Rabbit Band prepares for really big show this week
While the Atlanta Rabbit Band may be getting bigger and better, and continuing to win awards this fall, Director Keith Sanders and Middle School Director Larry Breshears aren’t sure they are ready for this this weeks’s performance.
The district may not be ready either. It’s going to a first, the directors believe.
Instead of 150 bandsmen on the field with 10 or so twirlers, there will be 350 bandsmen and more than 110 twirlers. The added numbers are from the middle school’s seventh- and eight-grade symphonic and concert bands. Then, the twirlers will include the 107 “mini-spinners” at the middle school. These are kindergarten to sixth-graders who twirl batons and flash flags under the direction of Mike McGehee.
They’ll all be on the halftime field to play at least one number together. When the two directors talk about it, they can’t keep from smiling.
“We don’t know what will happen. We think we do, but we really don’t,’’ mused Sanders regarding the coming extravaganza.
The heightened numbers will show off Atlanta schools’ far-reaching music program. At the high school, some 35 percent of its students are in the music program, whereas the state’s average is around 8 to 10 percent. At the middle school, participation is nearing 90 percent of the students.
Atlanta High is already fielding its largest marching band. Their “Olympus” show band program this season is more powerful and complicated. On the sideline’s “pit” area, the percussion instruments and players are the most ever, the directors said.

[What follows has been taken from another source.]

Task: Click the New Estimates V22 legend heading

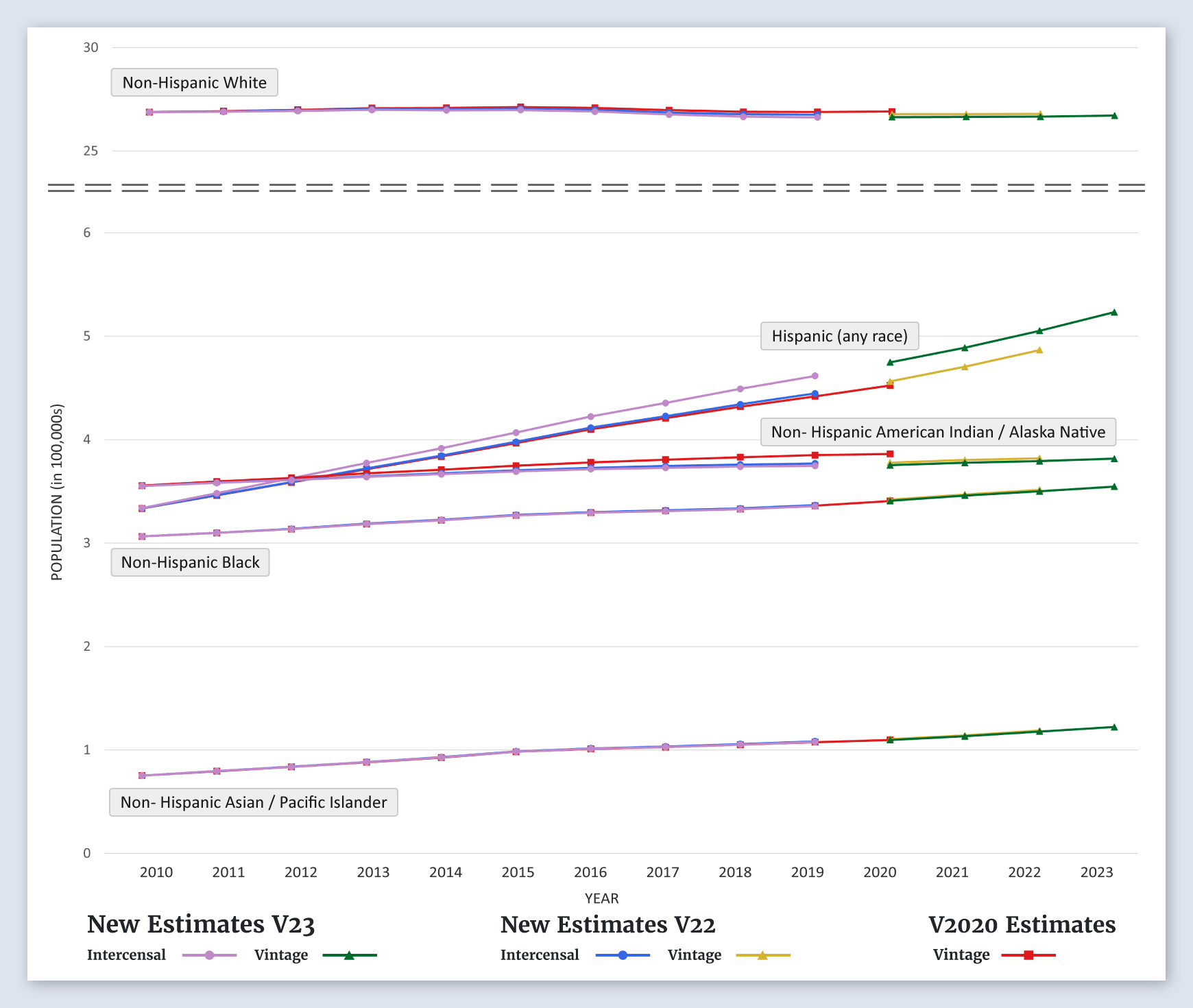Action: point(607,924)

The “Olympus” program presents quite a lot of sound and show. It recently won the Overall Outstanding Band award at the Four States Invitational Marching Contest in Texarkana. And, for the 12th straight year, the band won a superior first rating at University Interscholastic League judging in Mount Pleasant last weekend. This is as far as the marching competition will go this year because state competition is an every-other-year challenge.
And so, as the music program progresses, its directors can hardly wait for the start of a recent, voter-approved financial investment to build a new band hall.

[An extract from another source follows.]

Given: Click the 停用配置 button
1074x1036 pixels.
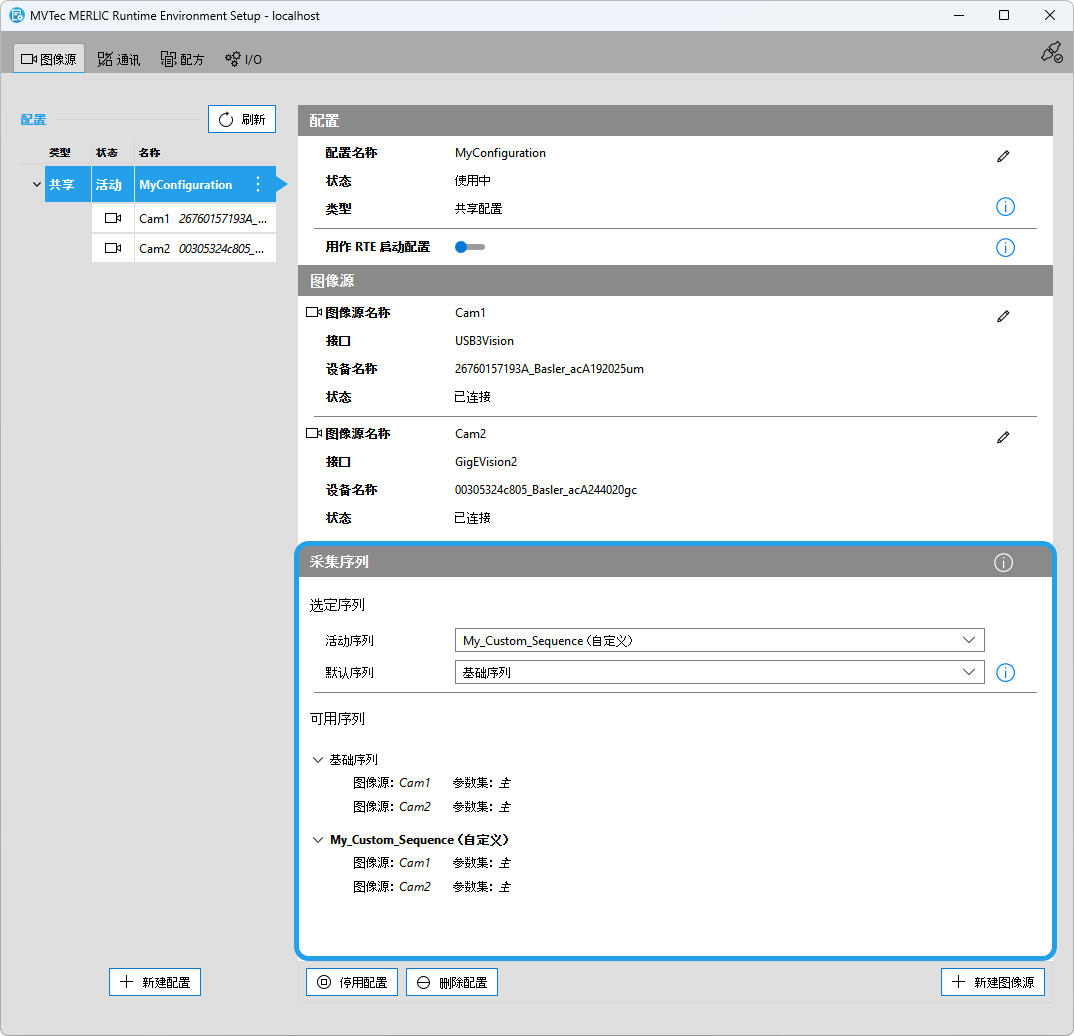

“We already cannot meet all together, as one group in one room, except on stage in the auditorium,” Sanders said. “A new band hall will be great.”
“We can grow more,” Breshears added, noting that while 32 seniors are graduating this year, the class at middle school has 80 musicians who will be moving up.
“It’s not about wanting to. It’s about meeting the need,” Breshears said.
The Rabbit music program succeeds for two main reasons, the leaders agreed.
“We expect a lot, have high standards,” Sanders said.
“And the students take a lot of pride and ownership in this, too. You see them all the time scheduling their own section practices,” Breshears said.
Then the two were out the band hall door, getting prepared to meet the band on the field for more practice.
The players will have one more significant program to perform before concluding the marching season. They will be at Lake Hamilton High School in Hot Springs, Ark., in November to participate in another marching contest.
”We will want to see what the Arkansas bands are doing,” Sanders said. “We want to be sure we are keeping up.”